Traditional Chinese medicine

Traditional Chinese medicine (TCM) is often an important complement to modern Western medicine. Compounds isolated from Chinese herbs are particularly beneficial in improving metabolic disorders. Berberine (BBR) is an alkaloid that can relieve IR and treat PCOS by acting on a variety of insulin signalling pathways, including PPAR, MAPK, and AMPK. In recent years, it has been regarded as a safe and effective insulin sensitizer, although clinical data are lacking. BBR in combination with metformin appears to improve insulin sensitivity more [200,201,202]. Plant polysaccharides have many different pharmacological effects, and Dendrobium officinale has been shown to be effective in alleviating IR in PCOS [203]. Astragalus polysaccharides may improve insulin sensitivity in PCOS model rats by upregulating serum adiponectin levels and it may play an important role in the treatment of IR [204]. In clinical trial studies, saffron had a significant protective effect on FBG, HOMA-IR, and inflammatory levels of women with PCOS [205, 206]. Pharmacological studies have also found that hehuan yin tang and yijing tang, as key components of various TCM prescriptions, can regulate androgen and insulin levels and improve PCOS-IR symptoms through various pharmacological pathways [207, 223].
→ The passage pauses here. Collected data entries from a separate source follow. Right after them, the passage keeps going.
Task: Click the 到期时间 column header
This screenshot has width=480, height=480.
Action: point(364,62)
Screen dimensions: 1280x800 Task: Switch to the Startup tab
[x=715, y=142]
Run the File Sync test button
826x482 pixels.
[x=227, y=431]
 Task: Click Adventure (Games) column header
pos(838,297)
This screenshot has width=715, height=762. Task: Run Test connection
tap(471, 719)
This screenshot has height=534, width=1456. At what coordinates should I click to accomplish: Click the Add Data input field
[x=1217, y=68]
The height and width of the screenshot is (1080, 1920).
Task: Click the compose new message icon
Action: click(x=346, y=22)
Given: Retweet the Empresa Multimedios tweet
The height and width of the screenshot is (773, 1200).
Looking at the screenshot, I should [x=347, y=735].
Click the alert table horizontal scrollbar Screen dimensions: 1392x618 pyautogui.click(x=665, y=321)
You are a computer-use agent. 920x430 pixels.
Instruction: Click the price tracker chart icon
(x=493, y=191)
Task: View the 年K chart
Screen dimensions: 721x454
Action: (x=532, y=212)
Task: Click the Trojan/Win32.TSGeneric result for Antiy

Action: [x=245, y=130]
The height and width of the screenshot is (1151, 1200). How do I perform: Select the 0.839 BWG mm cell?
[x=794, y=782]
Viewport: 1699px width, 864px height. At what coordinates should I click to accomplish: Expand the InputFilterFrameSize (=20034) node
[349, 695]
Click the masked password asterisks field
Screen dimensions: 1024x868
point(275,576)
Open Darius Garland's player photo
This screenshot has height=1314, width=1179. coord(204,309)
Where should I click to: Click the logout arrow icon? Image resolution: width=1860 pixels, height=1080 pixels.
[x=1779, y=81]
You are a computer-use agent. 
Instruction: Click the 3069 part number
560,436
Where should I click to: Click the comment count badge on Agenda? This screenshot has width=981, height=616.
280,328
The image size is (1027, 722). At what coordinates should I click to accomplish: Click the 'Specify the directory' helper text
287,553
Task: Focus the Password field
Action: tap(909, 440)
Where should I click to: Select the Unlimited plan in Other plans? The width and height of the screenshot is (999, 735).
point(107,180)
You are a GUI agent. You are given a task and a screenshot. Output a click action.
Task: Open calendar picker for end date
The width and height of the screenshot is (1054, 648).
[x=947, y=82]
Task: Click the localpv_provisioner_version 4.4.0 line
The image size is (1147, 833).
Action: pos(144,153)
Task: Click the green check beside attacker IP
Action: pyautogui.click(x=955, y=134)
Acupoint application was also effective in improving metabolism and IR in obese women with PCOS [205, 224]. Acupuncture is an important component of TCM. Systematic evaluation and some studies have shown that electroacupuncture may increase systemic glucose uptake and improve insulin sensitivity by activating the PCOS sympathetic nervous system and part of the parasympathetic nervous system [208,209,210,211], but it may not be as effective as metformin in improving insulin sensitivity in women with PCOS [212]. More large-sample clinical trials are needed to explore TCM as a potential treatment option for PCOS.

Conclusion

In general, women with PCOS develop IR owing to abnormal insulin signalling and metabolic dysfunction in insulin-responsive tissues, with a high incidence of IR in PCOS and a significant negative impact on health. Here, we discuss the molecular mechanisms, diagnosis, and protocol of IR-based PCOS. The pathogenesis of IR in PCOS is not completely clear, and apparently includes genetic and epigenetic changes, deficiency of insulin signal transduction, hyperandrogenaemia, obesity, and inflammation. IR in different PCOS tissues can selectively affect metabolic or mitotic pathways in many tissues, including the ovaries. Therefore, effective prevention and treatment options should be evaluated to improve IR in PCOS patients. Lifestyle interventions and insulin sensitization therapy can be effective strategies for improving insulin sensitivity, while increasing ovulation and reducing androgen levels. Among all of the insulin sensitizers, metformin is the most widely used in PCOS. However, all mentioned drugs for PCOS are still off-label and further studies with larger sample sizes are needed to evaluate the efficacy of these new treatments and provide new insights into the molecular mechanisms of IR in PCOS.